LISTED RECORDS:
■ ■ ■ ■ ■ ■ ■

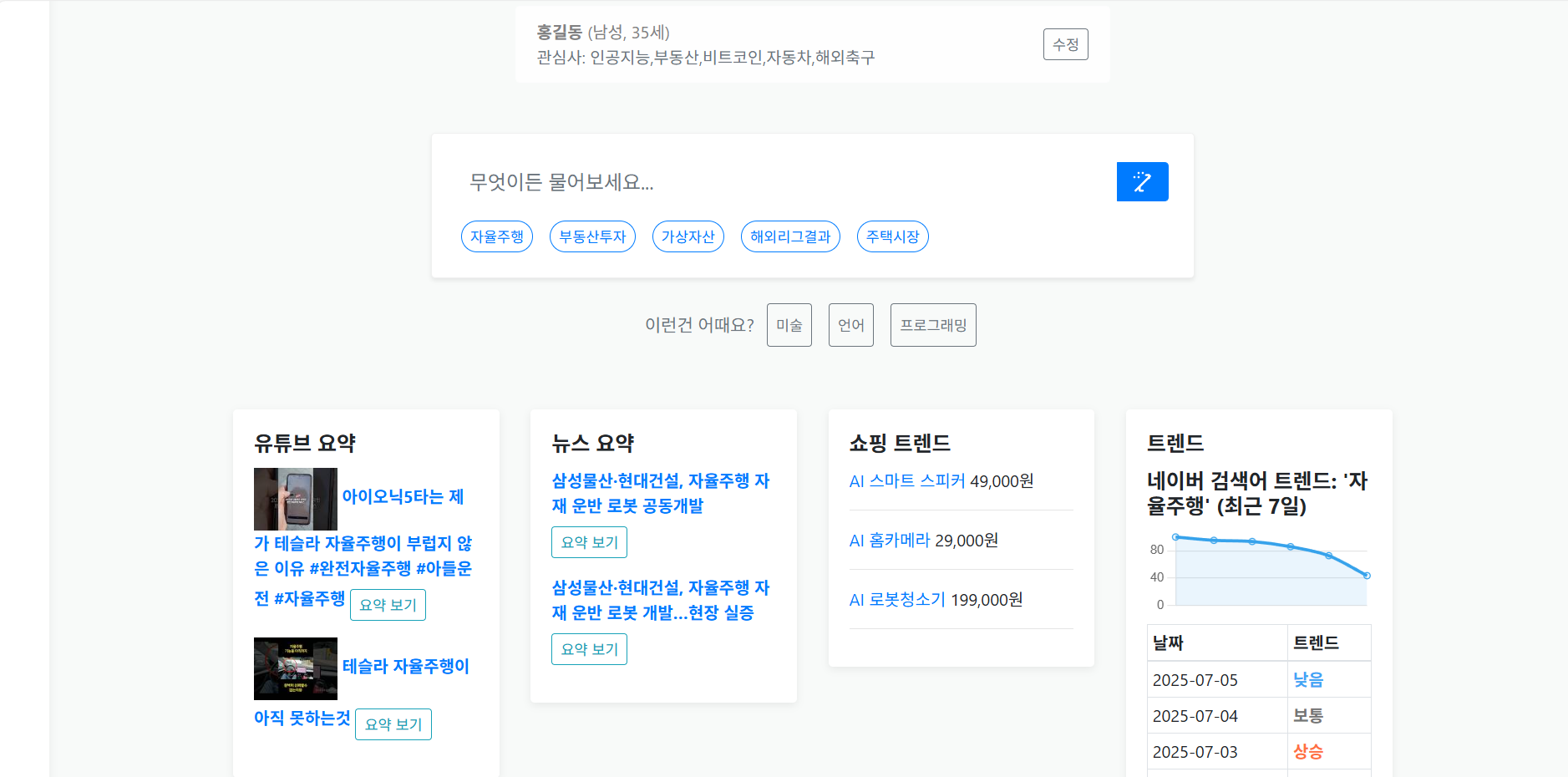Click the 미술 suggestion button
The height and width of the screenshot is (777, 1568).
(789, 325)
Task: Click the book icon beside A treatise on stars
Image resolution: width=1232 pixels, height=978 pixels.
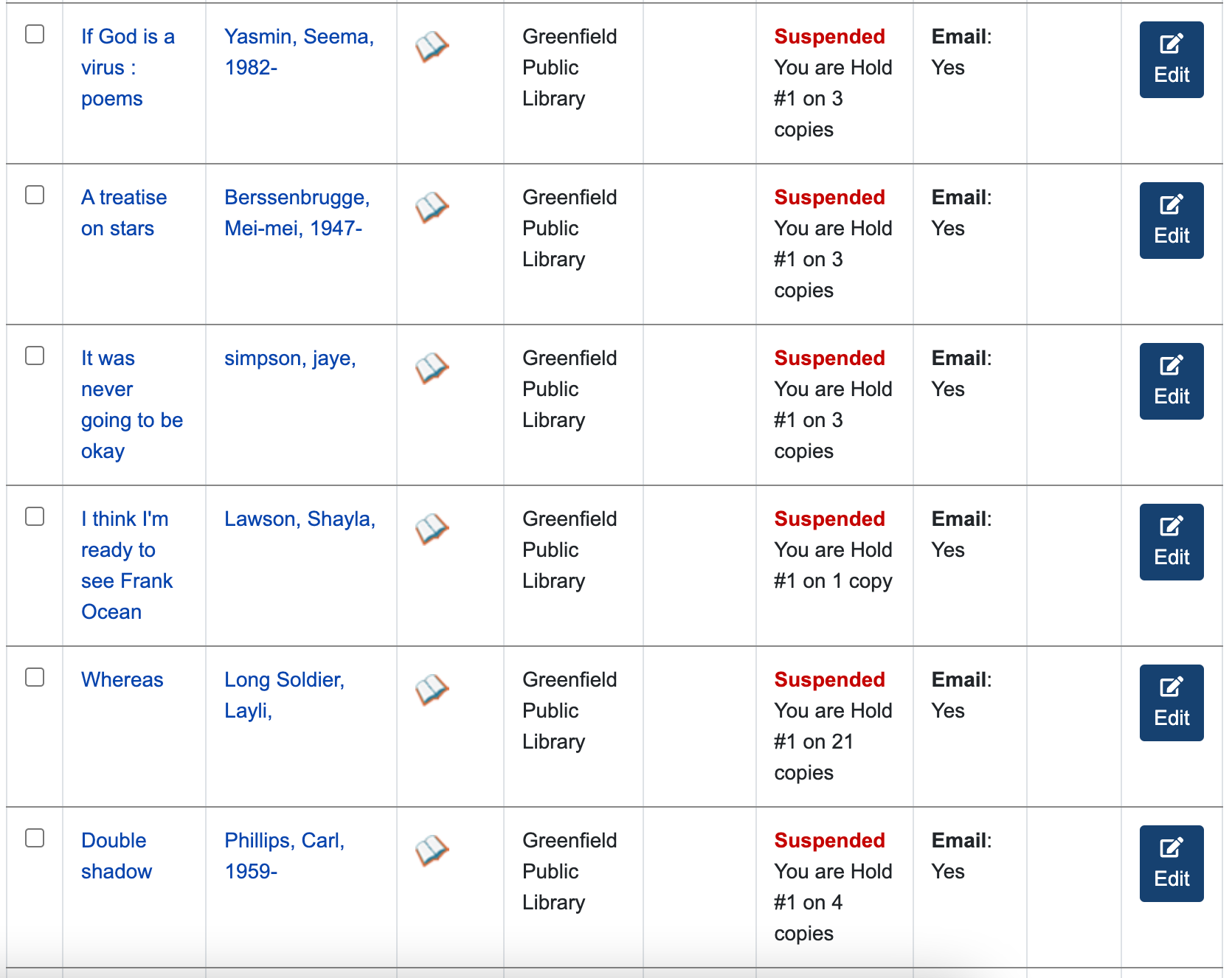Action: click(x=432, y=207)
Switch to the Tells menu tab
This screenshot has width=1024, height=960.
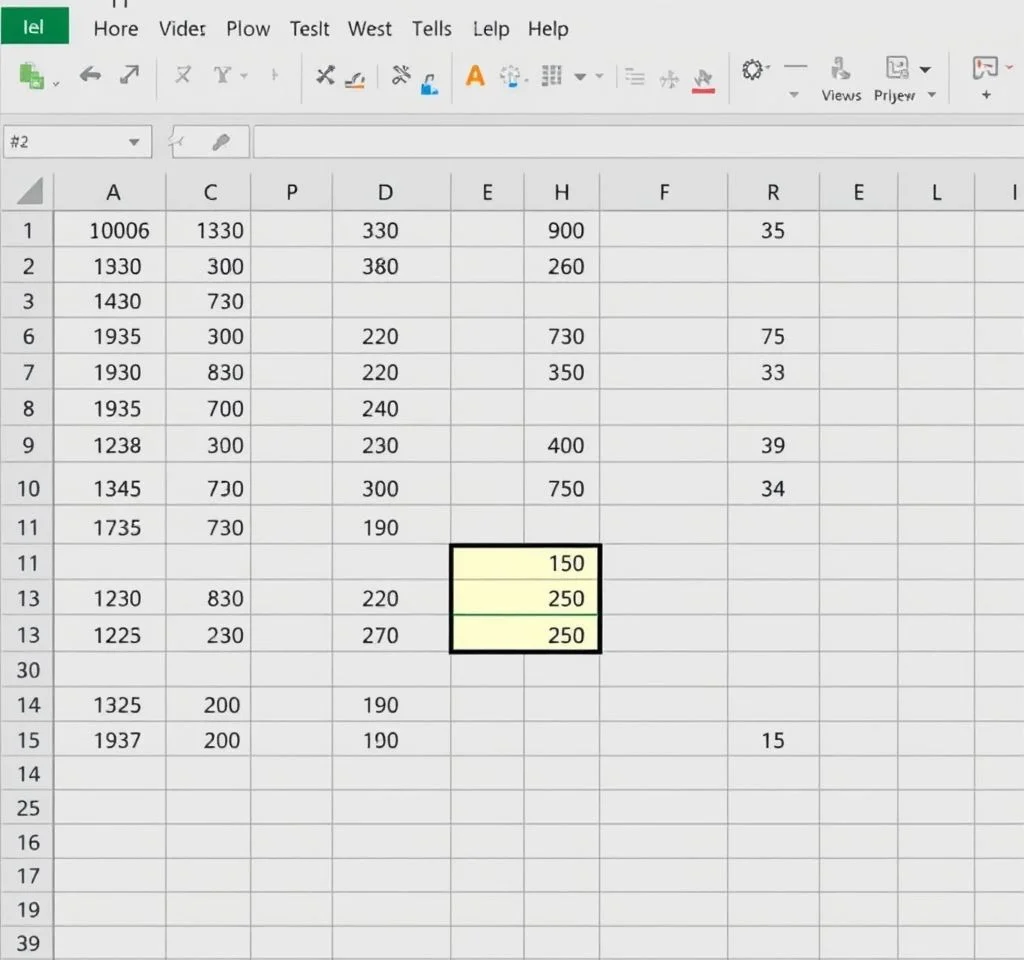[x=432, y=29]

■ ■ ■ ■ ■ ■ ■

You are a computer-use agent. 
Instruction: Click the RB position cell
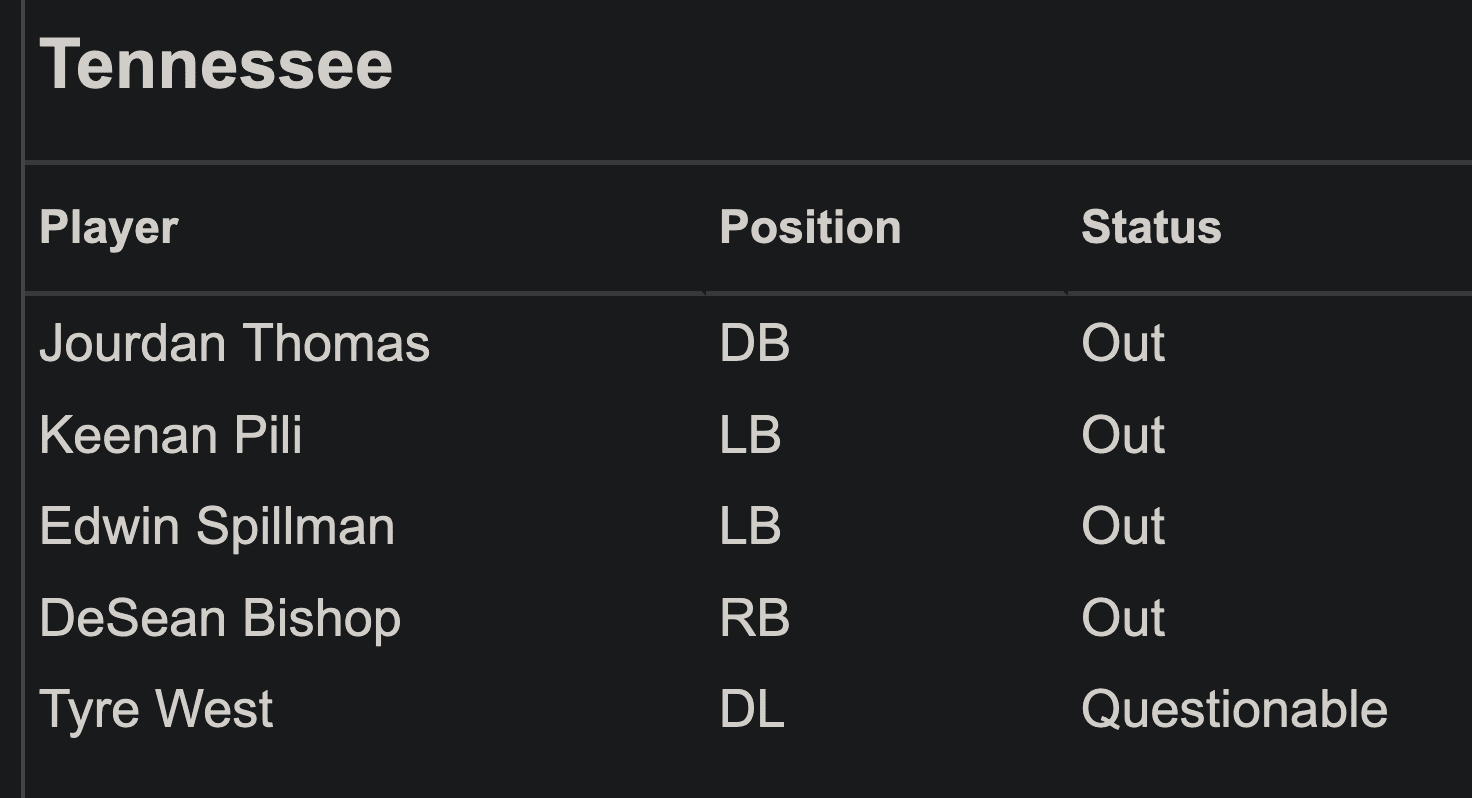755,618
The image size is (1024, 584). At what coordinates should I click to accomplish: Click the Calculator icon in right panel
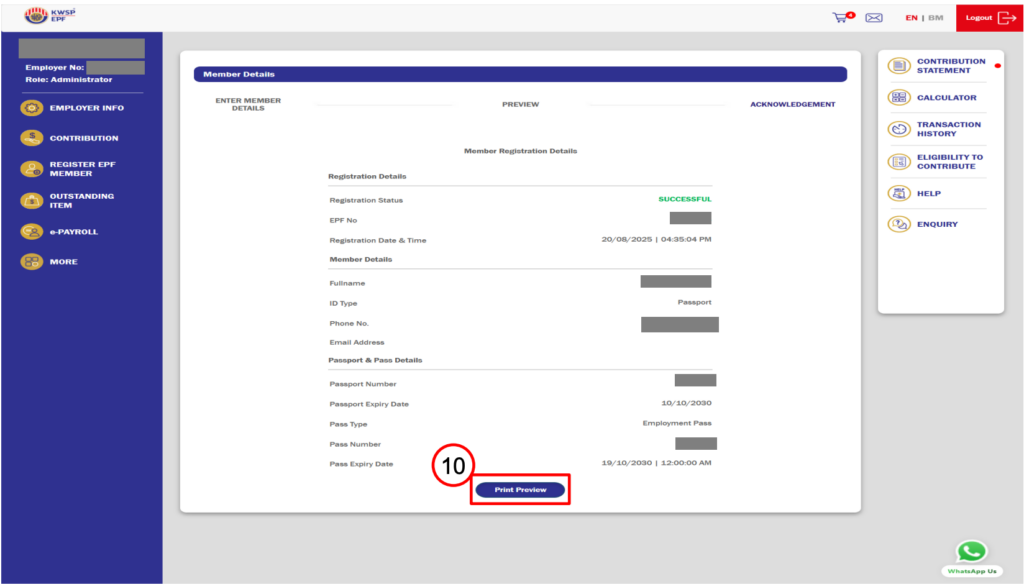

■ ■ ■ ■ ■ ■ ■

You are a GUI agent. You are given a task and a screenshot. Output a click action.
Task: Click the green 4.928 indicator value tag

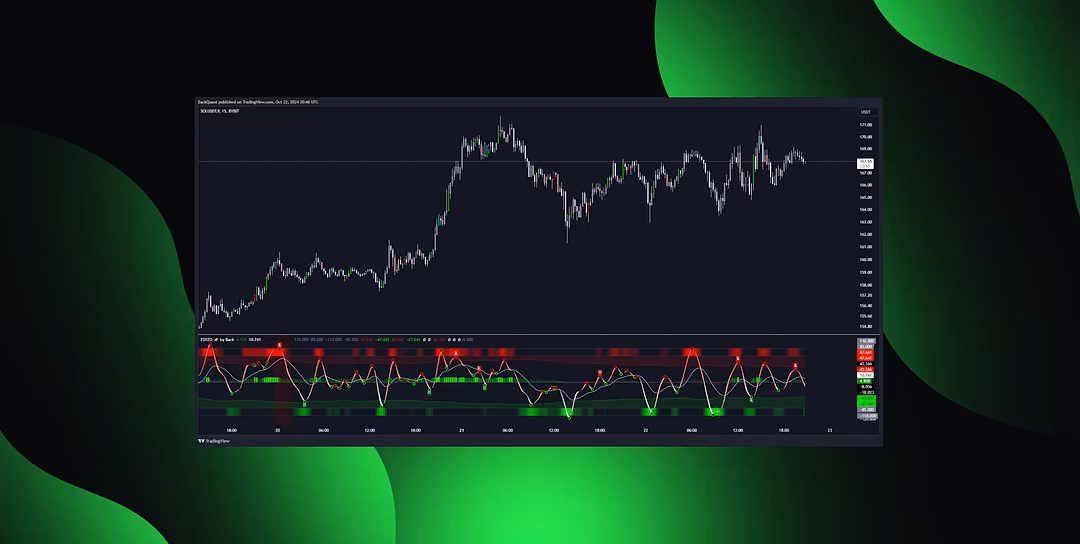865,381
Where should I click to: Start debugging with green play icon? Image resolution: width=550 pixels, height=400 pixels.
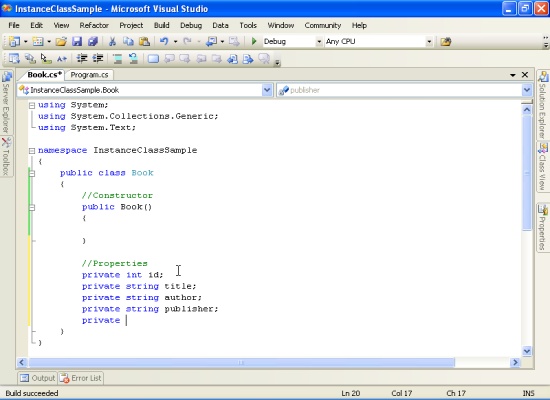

■ ■ ■ ■ ■ ■ ■

TASK DETAILS: The answer must consist of every line from the data that holds the string "agent".

RESPONSE BOX:
You are a computer-use agent. 
You are a GUI agent. You are given a task and a screenshot. Output a click action.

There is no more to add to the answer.